The Peace Memorial Ceremony is held annually at the Hiroshima Peace City Memorial Monument (pictured) remembering 6 August, 1945, when an American bomber dropped the world’s first atomic bomb over Hiroshima City, Japan. The entire city was devastated by the heat and shock waves of the blast, producing numerous civilian casualties.
The Ceremony is ‘to appease the souls of those killed by the atomic bomb and to pray for eternal peace on Earth’. During this ceremony, the Peace Declaration, appealing for the abolition of nuclear weapons and for the realization of eternal world peace, is delivered by the Mayor of Hiroshima City and is transmitted worldwide.
At 8:15 a.m., which is the exact time when the atomic bomb was dropped, the Peace Bell is rung and citizens, either at the ceremony, at home, or at work offer silent prayers for one minute for the repose of the souls of the atomic bomb victims and for peace.
Hiroshima Day ceremonies held throughout the world, including Salisbury, to confess our complicity in this and other war atrocities and horrors. In many places paper lanterns will bob on the waters of ponds, lakes and streams, each holding the memory of lives extinguished at Hiroshima and Nagasaki. In Salisbury the paper lanterns sail down the River Avon under the bridge near our church.

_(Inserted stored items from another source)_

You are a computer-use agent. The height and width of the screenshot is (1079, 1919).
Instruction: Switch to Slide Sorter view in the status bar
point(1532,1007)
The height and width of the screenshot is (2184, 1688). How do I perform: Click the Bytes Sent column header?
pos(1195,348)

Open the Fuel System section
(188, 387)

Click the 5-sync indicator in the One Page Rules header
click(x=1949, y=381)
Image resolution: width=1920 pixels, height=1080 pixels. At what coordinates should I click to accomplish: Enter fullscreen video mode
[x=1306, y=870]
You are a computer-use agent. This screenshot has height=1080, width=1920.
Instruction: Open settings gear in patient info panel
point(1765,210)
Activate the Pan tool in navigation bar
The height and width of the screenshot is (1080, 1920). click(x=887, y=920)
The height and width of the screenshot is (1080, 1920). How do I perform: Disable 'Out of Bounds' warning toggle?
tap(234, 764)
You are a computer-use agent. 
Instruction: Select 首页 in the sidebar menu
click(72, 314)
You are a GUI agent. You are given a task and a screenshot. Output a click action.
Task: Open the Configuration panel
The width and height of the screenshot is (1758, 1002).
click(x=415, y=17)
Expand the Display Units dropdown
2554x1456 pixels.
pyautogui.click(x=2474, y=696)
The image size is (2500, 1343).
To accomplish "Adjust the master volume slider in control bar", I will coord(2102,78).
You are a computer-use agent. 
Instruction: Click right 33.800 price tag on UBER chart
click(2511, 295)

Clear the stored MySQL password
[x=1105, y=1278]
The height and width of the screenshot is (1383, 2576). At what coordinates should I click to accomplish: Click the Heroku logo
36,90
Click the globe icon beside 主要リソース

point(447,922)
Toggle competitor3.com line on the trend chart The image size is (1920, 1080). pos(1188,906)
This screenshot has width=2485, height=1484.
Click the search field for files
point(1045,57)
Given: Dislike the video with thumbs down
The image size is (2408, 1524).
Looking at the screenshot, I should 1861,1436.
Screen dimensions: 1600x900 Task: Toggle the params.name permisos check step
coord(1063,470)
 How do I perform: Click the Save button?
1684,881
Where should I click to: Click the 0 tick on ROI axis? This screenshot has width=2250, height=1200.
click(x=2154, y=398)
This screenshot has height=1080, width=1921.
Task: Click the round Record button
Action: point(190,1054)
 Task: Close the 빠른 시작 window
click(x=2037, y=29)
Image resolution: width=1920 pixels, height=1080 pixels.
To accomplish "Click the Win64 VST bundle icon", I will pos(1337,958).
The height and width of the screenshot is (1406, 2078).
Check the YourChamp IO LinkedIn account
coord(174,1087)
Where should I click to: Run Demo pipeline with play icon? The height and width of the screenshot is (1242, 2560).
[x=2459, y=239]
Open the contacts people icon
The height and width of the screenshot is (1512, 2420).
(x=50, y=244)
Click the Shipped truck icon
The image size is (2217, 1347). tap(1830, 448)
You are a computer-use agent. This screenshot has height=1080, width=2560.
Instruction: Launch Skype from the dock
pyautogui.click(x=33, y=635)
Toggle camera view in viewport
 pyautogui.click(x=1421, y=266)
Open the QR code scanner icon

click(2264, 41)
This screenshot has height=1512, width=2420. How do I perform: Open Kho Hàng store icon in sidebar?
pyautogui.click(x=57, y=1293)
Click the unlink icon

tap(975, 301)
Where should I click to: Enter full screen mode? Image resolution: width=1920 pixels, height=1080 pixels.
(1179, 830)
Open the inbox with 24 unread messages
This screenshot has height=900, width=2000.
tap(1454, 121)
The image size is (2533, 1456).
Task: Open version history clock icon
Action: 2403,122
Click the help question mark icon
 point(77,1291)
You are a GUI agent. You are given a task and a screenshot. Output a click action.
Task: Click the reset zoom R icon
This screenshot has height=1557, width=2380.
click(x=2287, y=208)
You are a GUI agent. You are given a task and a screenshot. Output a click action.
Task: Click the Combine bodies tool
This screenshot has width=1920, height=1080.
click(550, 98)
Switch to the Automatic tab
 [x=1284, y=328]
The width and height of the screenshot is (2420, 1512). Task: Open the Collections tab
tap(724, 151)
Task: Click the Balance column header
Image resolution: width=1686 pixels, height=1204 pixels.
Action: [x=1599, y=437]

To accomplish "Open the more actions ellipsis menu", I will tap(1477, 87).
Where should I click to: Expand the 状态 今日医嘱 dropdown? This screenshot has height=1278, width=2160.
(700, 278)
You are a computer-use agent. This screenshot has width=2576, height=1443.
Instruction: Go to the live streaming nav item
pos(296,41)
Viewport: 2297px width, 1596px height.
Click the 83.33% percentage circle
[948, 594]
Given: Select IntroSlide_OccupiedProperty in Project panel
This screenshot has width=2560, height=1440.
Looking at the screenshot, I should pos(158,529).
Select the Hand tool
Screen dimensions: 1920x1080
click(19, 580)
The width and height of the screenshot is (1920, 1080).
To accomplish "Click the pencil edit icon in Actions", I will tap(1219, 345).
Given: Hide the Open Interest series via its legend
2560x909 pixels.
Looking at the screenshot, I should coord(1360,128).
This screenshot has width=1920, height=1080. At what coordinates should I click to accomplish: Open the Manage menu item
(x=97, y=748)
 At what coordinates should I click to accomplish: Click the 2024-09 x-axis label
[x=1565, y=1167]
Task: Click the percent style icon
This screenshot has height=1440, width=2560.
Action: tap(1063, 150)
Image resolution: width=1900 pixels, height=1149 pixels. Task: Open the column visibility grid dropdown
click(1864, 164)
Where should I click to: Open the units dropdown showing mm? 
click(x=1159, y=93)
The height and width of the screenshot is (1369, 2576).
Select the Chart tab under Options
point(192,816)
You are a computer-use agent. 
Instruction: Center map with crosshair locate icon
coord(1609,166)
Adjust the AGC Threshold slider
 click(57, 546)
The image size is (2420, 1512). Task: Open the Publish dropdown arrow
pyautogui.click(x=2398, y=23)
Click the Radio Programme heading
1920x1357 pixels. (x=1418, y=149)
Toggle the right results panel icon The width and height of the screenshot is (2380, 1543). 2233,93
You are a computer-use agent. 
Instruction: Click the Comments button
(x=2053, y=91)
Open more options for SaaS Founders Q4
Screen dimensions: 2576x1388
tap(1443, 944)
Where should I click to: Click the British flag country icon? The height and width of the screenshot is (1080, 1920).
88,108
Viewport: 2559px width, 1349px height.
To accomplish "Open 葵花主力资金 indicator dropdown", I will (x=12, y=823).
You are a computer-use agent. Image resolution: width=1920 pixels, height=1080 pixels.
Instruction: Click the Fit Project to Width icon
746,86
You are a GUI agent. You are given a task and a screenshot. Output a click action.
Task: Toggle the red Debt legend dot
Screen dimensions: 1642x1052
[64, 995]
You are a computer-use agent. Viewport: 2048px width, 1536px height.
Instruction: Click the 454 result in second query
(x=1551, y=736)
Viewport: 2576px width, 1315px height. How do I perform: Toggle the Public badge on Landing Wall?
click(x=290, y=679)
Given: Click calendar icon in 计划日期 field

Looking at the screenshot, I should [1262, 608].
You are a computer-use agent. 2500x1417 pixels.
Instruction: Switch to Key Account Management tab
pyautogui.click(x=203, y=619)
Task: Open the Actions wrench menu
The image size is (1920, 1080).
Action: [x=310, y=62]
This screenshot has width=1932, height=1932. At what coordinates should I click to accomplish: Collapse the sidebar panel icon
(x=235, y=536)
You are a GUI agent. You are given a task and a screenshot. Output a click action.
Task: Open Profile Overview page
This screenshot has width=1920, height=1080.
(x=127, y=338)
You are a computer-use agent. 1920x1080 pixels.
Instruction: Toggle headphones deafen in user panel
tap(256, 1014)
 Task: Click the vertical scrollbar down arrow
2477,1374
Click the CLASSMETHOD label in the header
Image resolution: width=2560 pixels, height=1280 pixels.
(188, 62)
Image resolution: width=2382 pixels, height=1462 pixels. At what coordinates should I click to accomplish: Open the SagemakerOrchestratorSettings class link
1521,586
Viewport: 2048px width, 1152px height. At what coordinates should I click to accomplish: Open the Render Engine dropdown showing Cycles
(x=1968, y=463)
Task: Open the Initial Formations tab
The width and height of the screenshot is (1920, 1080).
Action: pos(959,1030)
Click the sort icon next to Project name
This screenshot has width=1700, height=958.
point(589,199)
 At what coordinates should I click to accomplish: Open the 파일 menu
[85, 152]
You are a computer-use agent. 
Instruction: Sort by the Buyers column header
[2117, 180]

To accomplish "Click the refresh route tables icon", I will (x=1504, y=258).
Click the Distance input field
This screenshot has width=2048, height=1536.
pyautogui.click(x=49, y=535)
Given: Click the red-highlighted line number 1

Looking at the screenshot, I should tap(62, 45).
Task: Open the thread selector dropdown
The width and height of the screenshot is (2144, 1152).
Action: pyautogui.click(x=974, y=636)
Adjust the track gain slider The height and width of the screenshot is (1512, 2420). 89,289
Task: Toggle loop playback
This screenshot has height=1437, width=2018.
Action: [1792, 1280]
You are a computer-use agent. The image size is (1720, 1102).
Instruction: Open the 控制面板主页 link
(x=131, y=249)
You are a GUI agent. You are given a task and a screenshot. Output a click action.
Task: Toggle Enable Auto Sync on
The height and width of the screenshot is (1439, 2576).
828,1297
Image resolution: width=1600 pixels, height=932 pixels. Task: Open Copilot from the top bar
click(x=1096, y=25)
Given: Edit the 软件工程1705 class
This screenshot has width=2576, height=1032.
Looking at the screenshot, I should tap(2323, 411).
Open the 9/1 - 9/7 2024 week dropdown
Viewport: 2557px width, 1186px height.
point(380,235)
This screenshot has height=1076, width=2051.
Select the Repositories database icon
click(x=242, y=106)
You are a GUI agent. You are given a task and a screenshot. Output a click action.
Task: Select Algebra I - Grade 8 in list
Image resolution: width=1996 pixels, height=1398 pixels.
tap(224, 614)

A prayer for Hiroshima Day — from Pilgrim Uniting Church, Adelaide, Australia
Like most traumatic scars, the ones that are found in Hiroshima and Nagasaki are permanent: reminders of the terrible damage human beings can inflict. Similar scars can be found in the hearts and souls of people around the world who understand this terror: scars of grief, sadness, fear and even shame. None of these scars promise an end to war and devastation. Instead, they serve as a reminder of healing and renewal – of a return to life.
Gracious God, Spirit of Life and Love, help us to see our scars:
those we have created, those we are called to witness, and those we can soothe and heal.
We are deeply grateful for the buds and blossoms that even the most scarred offer as a revelation to the world.
And, especially on the anniversary of Hiroshima Day,
we renew our commitment to peace individually, collectively and globally:
To “peace within” which calms our anxieties and fears,
To “peace between” which overcomes differences, animosities and conflict,
And, to “the great peace,” beyond even our understanding, that is Your gift and which we attempt to be stewards of for the world. Amen.